Note: The quotation marks around the argument are used so that when qvm parses the configuration it reads the full shell command as a single qvm argument.

gdb

Enable guest debugging through GDB (see Using a GNU debugger (GDB) in the Monitoring, Troubleshooting, and Tuning chapter).

Syntax:

gdb [paused] port

Options:

paused
If this option is specified, the guest OS is paused at its first instruction. It is allowed to resume only when GDB has connected and the hosting qvm process receives a single-stepping or a continue command.
port
The port number for the GDB connection.

generate

See suppress | generate below.

load

Copy the contents of file into the guest system address space.

Syntax:

[blob_type] load [address,]file

Options:

address
The location in the guest where file is to be loaded. This address is the guest-physical address (the address as seen by the guest, not the host).
If address isn't specified, and the qvm process recognizes the file content type (blob_type), the qvm process loads the file content to the location indicated by this type. If the qvm processes can't identify the type of content, it loads the contents of file to the first available location it finds.
The only requirement for the address is that it be in the guest's allocated guest-physical memory (see Memory in the QNX Virtual Environments) chapter.
blob_type
The type of content (see below). If blob_type isn't specified, the qvm process attempts to identify the type of file content and load it appropriately (e.g., if it sees an ELF or Linux image format, it will load the data at the locations indicated by the file contents and configure the guest bootstrap CPU to begin execution at the entry point specified by the file).
If the first file being loaded doesn't have a recognized file format (again, with blob_type not specified), the qvm process configures the guest bootstrap CPU to begin execution at the first byte of the file.
If blob_type precedes a pass option, the qvm process passes the data of the specifed type to the guest (see Configuring pass-through in this chapter).
file
The path and name of the file to load.

The qvm process recognizes the following file content types (blob_type) specified before a load option:

Type Notes
acpi Available only for x86. The file contains ACPI table information; the qvm process will add this information to the ACPI information that it generates automatically.
data The file isn't considered to be a bootable image; the qvm process won't configure the bootstrap guest CPU to begin execution at the entry point indicated by the file contents. If the qvm process recognizes the file format, it will perform normal load processing (e.g., it will load an ELF file at the locations specified by the program headers).
fdt Available only for ARM. The file contains a flattened device tree (FDT) binary blob; the qvm process will add its automatically generated information to this FDT blob, write it all into the guest memory, and pass the location of this information to the guest OS during its boot up. For information about FDTs, see www.devicetree.org
guest The qvm process will load the contents of filepath into guest memory. These contents will be interpreted as being the guest OS boot image.
initrd The qvm process makes available to the Linux OS during its boot up the location and size of the file contents in the guest as the initial RAM disk file system.
raw The qvm process copies the file byte for byte into the guest, even if its format would normally be handled by the qvm process.

Example:

The following loads a QNX IFS into the address space for the guest that will run in the VM defined by the current qvm configuration file:

load /vm/images/qnx7.ifs

Since only the filepath and name are specified, the qvm process creating the VM will examine the blob and place it in the location specified in the ELF headers.

logger

Filter messages to output, and specify location where these messages are output. You may specify from zero (0) to many logger options for a VM.

Syntax:

logger filters, output_dest

Options:

filters
Output information for the specified message type or types. Specify one or more types, separated by commas (see below).
output_dest
The output destination for the messages specified by the filters. Specify only one (1) output per logger instance. Supported output destinations are stdout, stderr, and slogger2.
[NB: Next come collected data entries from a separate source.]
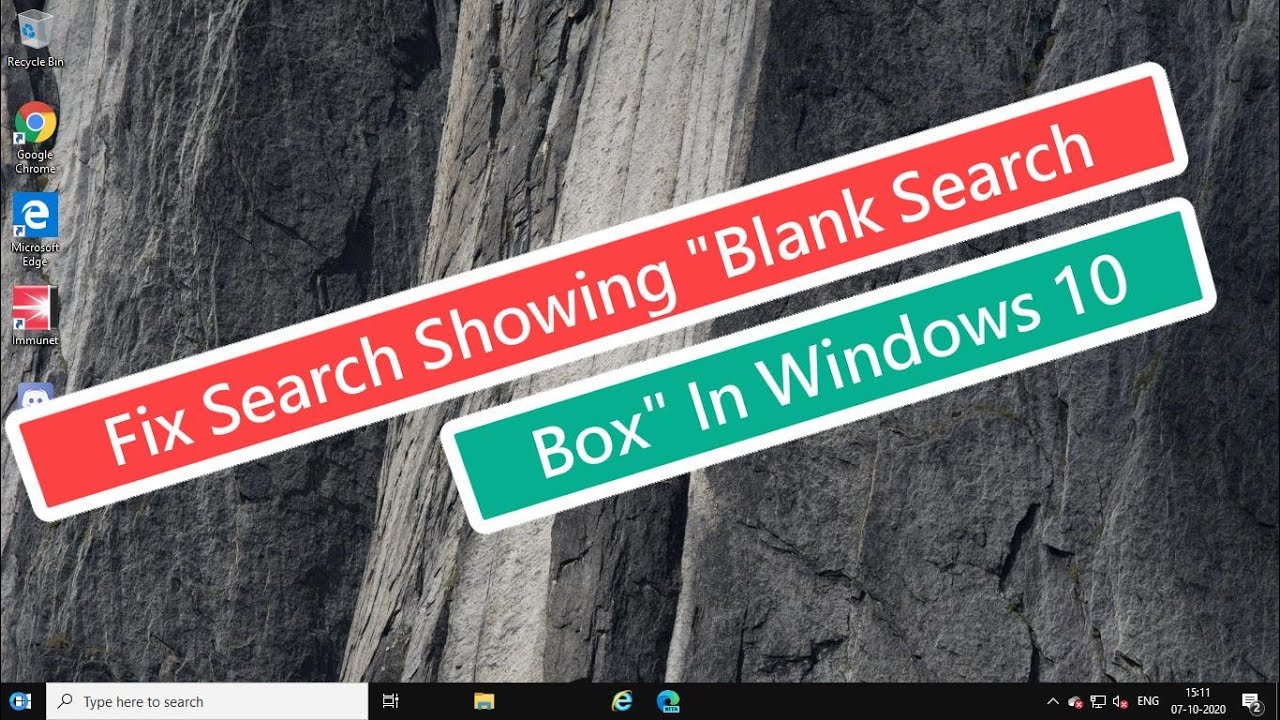Open the muted speaker volume control
1280x720 pixels.
(x=1121, y=702)
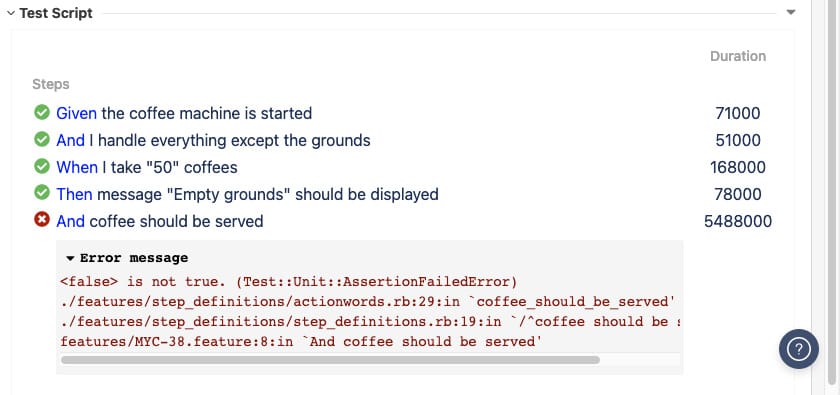Click green check icon beside 'When I take "50" coffees'
This screenshot has width=840, height=395.
click(42, 167)
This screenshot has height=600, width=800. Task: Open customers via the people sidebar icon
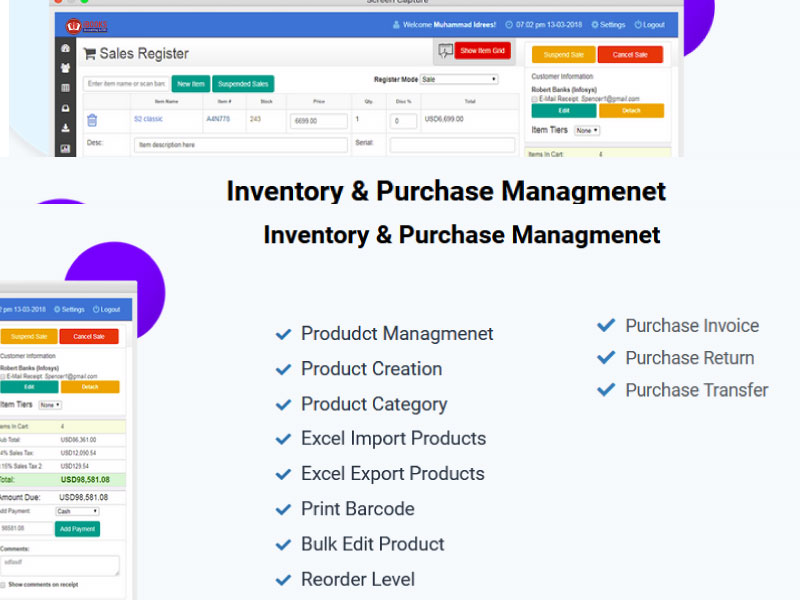(65, 68)
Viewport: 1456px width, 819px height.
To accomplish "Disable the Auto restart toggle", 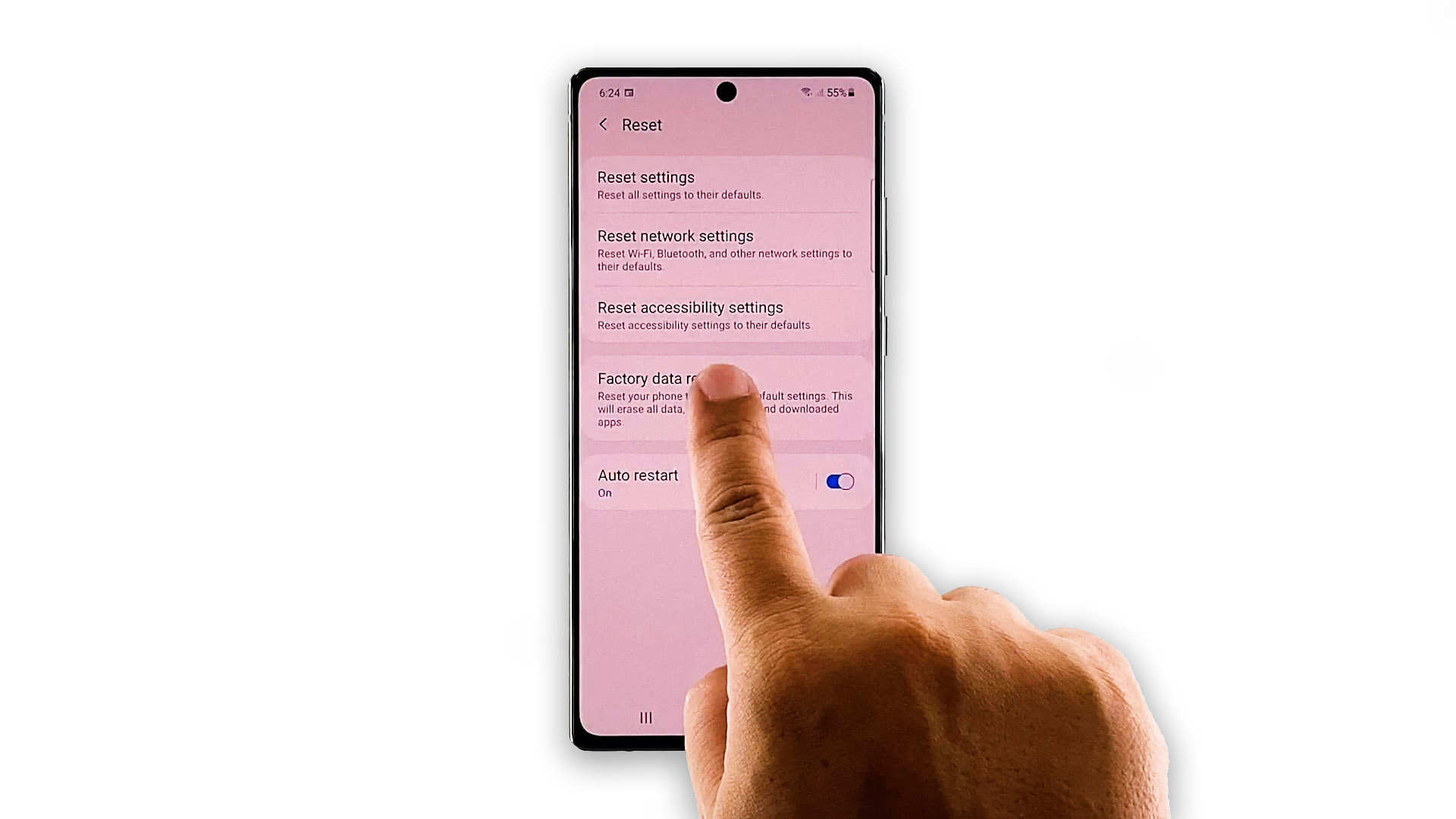I will 838,481.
Log message are filtered by the severity of the condition that caused the message to be emitted. Supported message types are:

Filter Severity
fatal A fatal error; the qvm process can't continue.
internal An internal error in the qvm process has been detected; the process terminates immediately.
error An error that may or may not cause the qvm process to stop, but which indicates a problem that requires immediate attention.
warn The qvm process is able to continue, but has encountered a problem that should be addressed.
info Output information requested by the user (e.g., in response to a SIGUSR1 signal).
debug Provide information useful to QNX when debugging user-reported issues.
verbose Provide users with detailed information useful for debugging their system.
Note:

Filters are not like verbosity levels, where each verbosity level outputs increasingly trivial messages. Filters are combined. You must specify the filter for every type of message you want to output. For example, specifying logger error stderr outputs only errors. It doesn't output errors and fatal errors. To get both you must specify logger error,fatal stderr.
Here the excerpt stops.